All of these different solutions to what are often very similar problems rely on tunnel boring and conveyor belt installations to move vast amounts of earth away from the site.
Generally, there is a singular purpose to constructing a tunnel, given the time, finances and labour involved in such a grand project, with some secondary considerations factored into the design.
However, there are a surprising number of double-deck tunnels that have been constructed over the years, which consist of two floors and often more than one purpose.
They are typically developed as somewhat major solutions to major issues, and by exploring how just a few of them are constructed, it becomes clear what they can and cannot assist with.
Arguably the very first double-deck tunnel in existence is the Queensway Tunnel in Liverpool was at one point described as the “eighth wonder of the world”, costing £8m in 1934 (£478m adjusted for inflation) and still the longest road tunnel in the United Kingdom.
The need for the “old tunnel” had been around for a century, as whilst the ferry across the Mersey had been romanticised by Gerry and the Pacemakers, the congestion and queues for the ferry, when it was the only way across the River Mersey for cars, made it unbearable at times.
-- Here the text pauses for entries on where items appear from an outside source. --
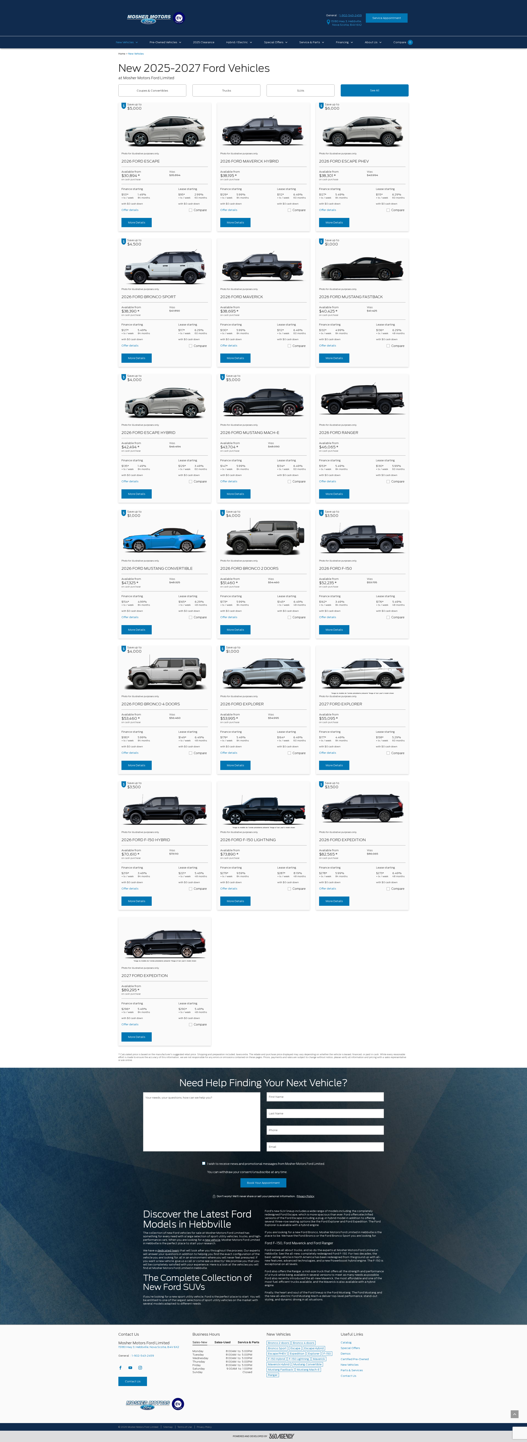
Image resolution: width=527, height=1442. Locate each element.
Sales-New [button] (199, 1342)
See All (374, 90)
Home (121, 54)
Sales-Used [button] (223, 1342)
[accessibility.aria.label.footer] (281, 1436)
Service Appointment (386, 18)
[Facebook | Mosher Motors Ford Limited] (120, 1368)
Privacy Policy (305, 1196)
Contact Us (132, 1381)
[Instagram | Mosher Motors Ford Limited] (140, 1368)
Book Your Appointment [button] (263, 1182)
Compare (200, 210)
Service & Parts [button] (248, 1342)
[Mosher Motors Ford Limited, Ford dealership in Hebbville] (155, 17)
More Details (136, 222)
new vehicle (212, 1239)
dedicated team (168, 1250)
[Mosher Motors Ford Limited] (154, 1403)
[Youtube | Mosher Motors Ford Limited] (130, 1368)
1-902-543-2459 (350, 15)
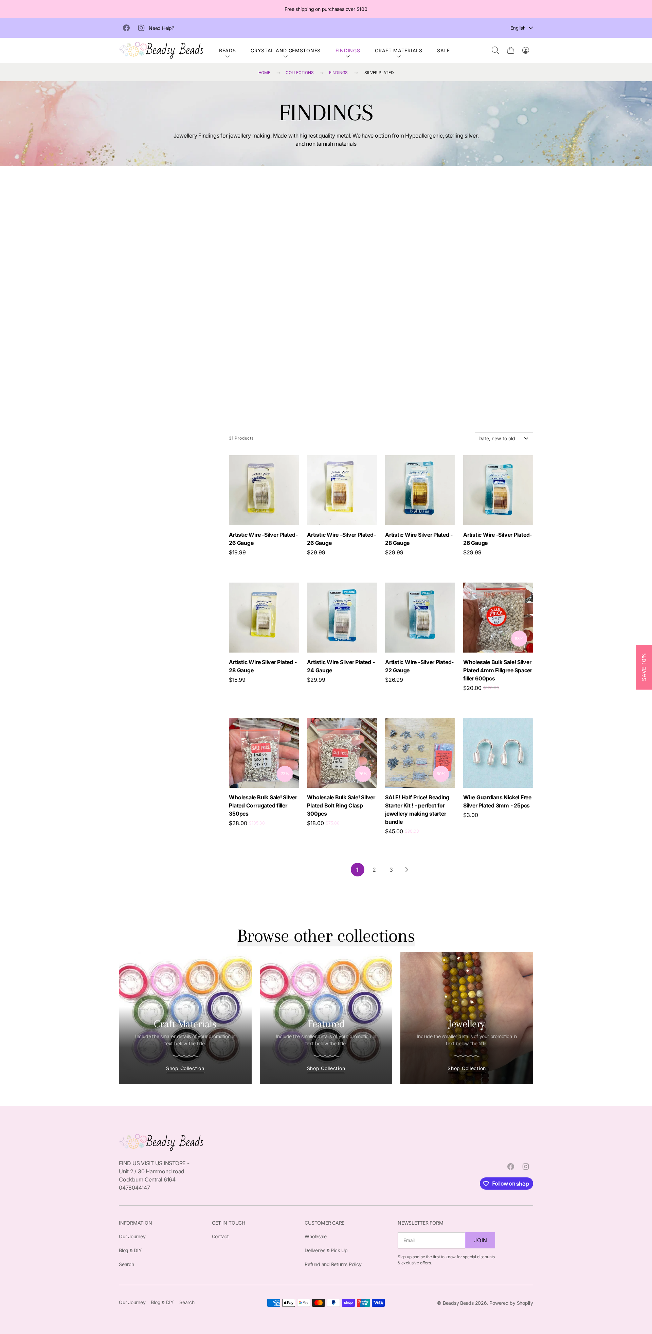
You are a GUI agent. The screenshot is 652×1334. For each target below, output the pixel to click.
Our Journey (132, 1236)
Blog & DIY (130, 1250)
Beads (227, 50)
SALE (443, 50)
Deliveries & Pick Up (326, 1250)
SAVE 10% (643, 667)
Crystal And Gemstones (286, 50)
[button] (495, 50)
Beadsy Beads (458, 1303)
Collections (299, 72)
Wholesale (316, 1236)
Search (126, 1264)
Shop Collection (185, 1068)
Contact (220, 1236)
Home (264, 72)
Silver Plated (379, 72)
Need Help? (161, 28)
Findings (348, 50)
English (518, 28)
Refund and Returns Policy (333, 1264)
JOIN (480, 1240)
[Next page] (406, 869)
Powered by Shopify (511, 1303)
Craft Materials (398, 50)
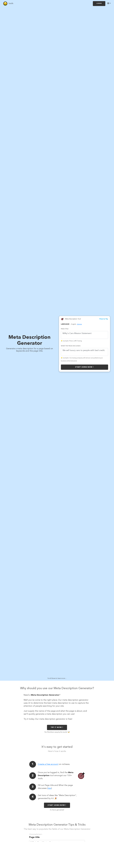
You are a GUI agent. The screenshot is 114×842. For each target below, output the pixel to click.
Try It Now (56, 727)
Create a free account (48, 764)
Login (99, 3)
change (79, 324)
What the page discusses (70, 346)
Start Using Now (83, 367)
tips (49, 788)
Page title (64, 329)
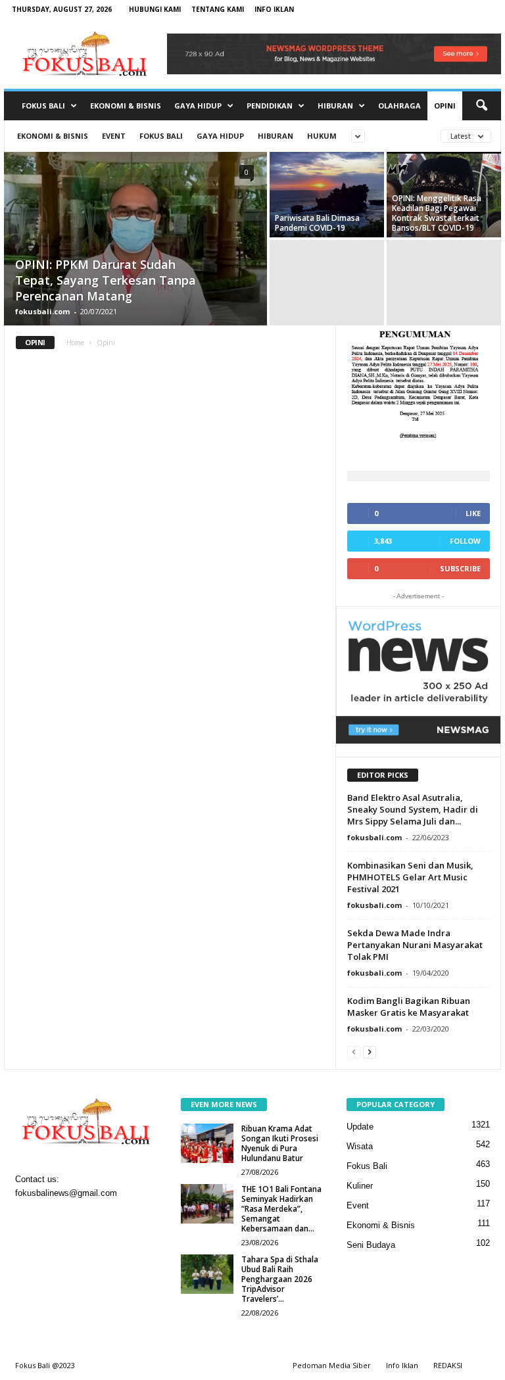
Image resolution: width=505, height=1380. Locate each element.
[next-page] (369, 1052)
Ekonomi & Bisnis (125, 105)
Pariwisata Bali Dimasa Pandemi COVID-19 (317, 222)
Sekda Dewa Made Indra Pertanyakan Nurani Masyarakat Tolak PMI (415, 945)
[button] (481, 105)
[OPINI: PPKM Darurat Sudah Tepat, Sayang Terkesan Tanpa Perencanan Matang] (135, 254)
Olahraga (399, 105)
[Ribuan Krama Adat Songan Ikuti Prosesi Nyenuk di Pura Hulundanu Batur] (207, 1143)
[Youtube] (108, 1220)
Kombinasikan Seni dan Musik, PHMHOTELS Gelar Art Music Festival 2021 (410, 877)
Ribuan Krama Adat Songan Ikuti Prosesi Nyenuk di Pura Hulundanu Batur (279, 1143)
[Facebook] (28, 1220)
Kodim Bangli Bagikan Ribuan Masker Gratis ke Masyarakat (408, 1006)
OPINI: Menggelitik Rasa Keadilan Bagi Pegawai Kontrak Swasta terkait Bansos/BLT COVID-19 (436, 213)
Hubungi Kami (155, 9)
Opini (445, 105)
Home (75, 342)
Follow (465, 541)
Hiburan (335, 105)
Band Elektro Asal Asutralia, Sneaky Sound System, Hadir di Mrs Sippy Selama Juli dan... (412, 809)
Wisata (360, 1146)
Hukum (322, 136)
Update (360, 1126)
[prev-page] (353, 1052)
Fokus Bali (43, 105)
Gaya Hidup (198, 105)
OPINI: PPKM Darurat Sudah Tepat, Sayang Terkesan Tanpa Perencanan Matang (105, 280)
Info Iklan (274, 9)
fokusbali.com (42, 311)
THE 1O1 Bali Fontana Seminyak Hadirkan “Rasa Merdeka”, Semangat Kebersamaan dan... (281, 1208)
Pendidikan (270, 105)
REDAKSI (447, 1365)
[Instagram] (55, 1220)
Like (473, 513)
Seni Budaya (371, 1245)
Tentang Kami (217, 9)
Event (114, 136)
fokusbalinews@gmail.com (66, 1193)
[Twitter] (82, 1220)
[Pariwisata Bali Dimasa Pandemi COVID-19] (327, 195)
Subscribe (460, 568)
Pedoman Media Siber (332, 1365)
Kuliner (360, 1186)
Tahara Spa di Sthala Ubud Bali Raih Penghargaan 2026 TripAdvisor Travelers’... (279, 1279)
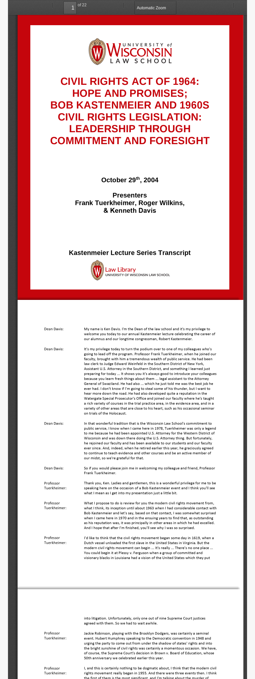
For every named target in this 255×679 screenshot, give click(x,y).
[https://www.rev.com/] (77, 570)
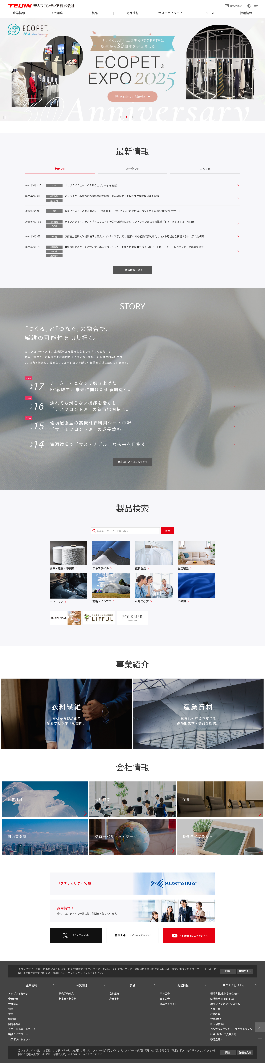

The tunnel was constructed without the use of a TBM, by slowly excavating 1.2m tons of clay, rock and gravel with the help of 1700 workers.
It was designed to be a double-deck tunnel, with not only four lanes of traffic but also a tramway that operated on the lower part of the tunnel, which would have provided a rapid transit system across the river.
This did not happen, largely due to bureaucratic wrangling; the funding in Birkenhead necessary to help meet the ballooning was secured on the strict condition that trams would never use it, which to this day has remained the case.
The largest-bore road tunnel in the world, the Yerba Buena Tunnel was a phenomenal feat of engineering built as a complement to another incredible engineering wonder, the San Francisco-Oakland Bay Bridge.
Both of these engineering marvels were designed to have two decks; one would be exclusively for road use, whilst the other would have a railway link and three additional lanes of road.
Two decades later, this would be refined, and to this day both the upper and lower decks are for road use, making it an unusual example of a double-deck tunnel (and bridge) exclusively for the purpose of a single mode of transportation.
The reasons for this change are somewhat murky; whilst ridership had indeed reduced, there were claims that National City Lines ran a transportation monopoly and unfairly used its competitive advantage to force Key System (who ran the Bay Bridge and Yerba Buena Tunnel trains) and others out of business.
National City Lines was indicted on two charges of conspiracy to monopolise and was acquitted of one and convicted of the other.
By 1958, no trains ran across the route and the tracks were converted to more roads.